I was recently given an ancient copy of Davies’s autobiography, curiously entitled The Autobiography of a Super-tramp.
I was told that it was one of my grandfather’s favourite books, and assured that I would benefit from reading it.
In case the blog name didn’t give it away, I too am Welsh. My last name is also Davies, so I automatically felt some kind of affinity with William Henry Davies, as if – no matter how good the book actually is – I’d like him.
Luckily, the autobiography is in fact very good. Not that I thought this at first; it took me numerous chapters to actually engage with what Davies was saying. Usually I’d put a book down if it hadn’t gripped me by a quarter of the way through, but something about the book’s quiet, subtle and unassuming tone made me continue to turn the pages.
If you haven’t heard of this book, I can confirm that it actually is about living life as a hobo. Davies spent a lot of time in the UK and US homeless – sometimes sleeping in prisons just to escape the cold.
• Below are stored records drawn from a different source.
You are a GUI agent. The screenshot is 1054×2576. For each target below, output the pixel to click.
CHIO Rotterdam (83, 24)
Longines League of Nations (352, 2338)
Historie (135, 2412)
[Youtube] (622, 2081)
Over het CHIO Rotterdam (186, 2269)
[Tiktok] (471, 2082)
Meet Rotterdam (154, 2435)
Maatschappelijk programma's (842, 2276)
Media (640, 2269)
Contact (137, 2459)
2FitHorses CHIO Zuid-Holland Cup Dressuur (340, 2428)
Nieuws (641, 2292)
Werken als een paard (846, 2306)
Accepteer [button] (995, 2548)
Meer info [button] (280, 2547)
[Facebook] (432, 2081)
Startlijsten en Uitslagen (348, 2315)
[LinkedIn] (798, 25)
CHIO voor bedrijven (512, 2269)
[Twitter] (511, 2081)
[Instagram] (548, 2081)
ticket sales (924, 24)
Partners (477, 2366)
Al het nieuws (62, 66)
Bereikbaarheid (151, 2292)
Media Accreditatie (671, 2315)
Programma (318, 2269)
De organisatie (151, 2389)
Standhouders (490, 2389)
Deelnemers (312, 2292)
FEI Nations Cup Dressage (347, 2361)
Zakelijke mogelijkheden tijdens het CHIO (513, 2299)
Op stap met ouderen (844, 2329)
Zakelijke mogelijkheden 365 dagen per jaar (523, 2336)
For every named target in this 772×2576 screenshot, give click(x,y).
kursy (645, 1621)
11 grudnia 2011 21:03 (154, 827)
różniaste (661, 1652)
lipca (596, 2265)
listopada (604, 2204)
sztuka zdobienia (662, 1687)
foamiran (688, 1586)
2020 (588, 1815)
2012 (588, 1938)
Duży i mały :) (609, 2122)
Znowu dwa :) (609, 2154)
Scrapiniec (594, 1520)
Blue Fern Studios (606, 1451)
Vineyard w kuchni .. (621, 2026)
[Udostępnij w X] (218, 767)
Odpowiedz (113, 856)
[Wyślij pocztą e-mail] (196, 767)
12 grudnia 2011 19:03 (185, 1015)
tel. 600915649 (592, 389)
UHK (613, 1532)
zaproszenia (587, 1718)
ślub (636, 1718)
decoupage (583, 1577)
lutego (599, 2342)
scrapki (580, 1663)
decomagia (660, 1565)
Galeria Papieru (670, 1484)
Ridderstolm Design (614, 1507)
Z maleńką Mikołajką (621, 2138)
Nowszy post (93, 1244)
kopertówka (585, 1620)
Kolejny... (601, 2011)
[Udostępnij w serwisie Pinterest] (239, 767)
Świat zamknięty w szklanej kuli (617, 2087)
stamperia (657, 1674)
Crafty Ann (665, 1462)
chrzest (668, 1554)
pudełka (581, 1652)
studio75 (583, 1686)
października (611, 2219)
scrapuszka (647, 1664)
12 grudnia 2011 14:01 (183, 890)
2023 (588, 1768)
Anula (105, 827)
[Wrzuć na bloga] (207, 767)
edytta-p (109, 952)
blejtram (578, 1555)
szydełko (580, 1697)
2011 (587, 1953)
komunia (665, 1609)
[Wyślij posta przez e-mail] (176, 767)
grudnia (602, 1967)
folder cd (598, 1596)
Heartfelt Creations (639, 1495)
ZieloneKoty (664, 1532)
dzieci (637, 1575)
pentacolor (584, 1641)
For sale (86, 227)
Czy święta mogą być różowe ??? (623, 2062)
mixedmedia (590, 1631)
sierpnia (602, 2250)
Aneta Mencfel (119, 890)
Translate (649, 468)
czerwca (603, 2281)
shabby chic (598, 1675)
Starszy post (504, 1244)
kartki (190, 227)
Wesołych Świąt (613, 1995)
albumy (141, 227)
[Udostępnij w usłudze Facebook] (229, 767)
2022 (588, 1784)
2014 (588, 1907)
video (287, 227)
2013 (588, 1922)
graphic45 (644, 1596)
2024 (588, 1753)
Parts of the book are written so beautifully I actually wanted to underline certain sentences so that I wouldn’t forget them – perhaps a legacy of my days studying English Literature at University.
I noticed that Davies is particularly talented when describing nature. For example, this paragraph had me spellbound for a good couple of minutes before I could tear my eyes away and continue reading:
“At this place I remained several weeks, watching the smiling Spring, which had already taken possession of the air and made the skies blue – unloosing the icy fingers of Winter, which still held the earth down under a thick cover of snow.”
It goes on. Wordsworth, anyone?
As well as truly beautiful prose, much merit also lies in the book’s content. There is one chapter that relays a particularly tragic and significant moment in Davies’s life, and yet – in keeping with his nonchalant tone – it is described in such a way that does not agitate a reader, but only elicits sympathy.
If I’m completely honest, I need to read The Autobiography of a Super-tramp a second time in order to truly understand and appreciate it. But, after a first reading, all I can say is that this Welsh writer has made me proud of my country, and will never been forgotten.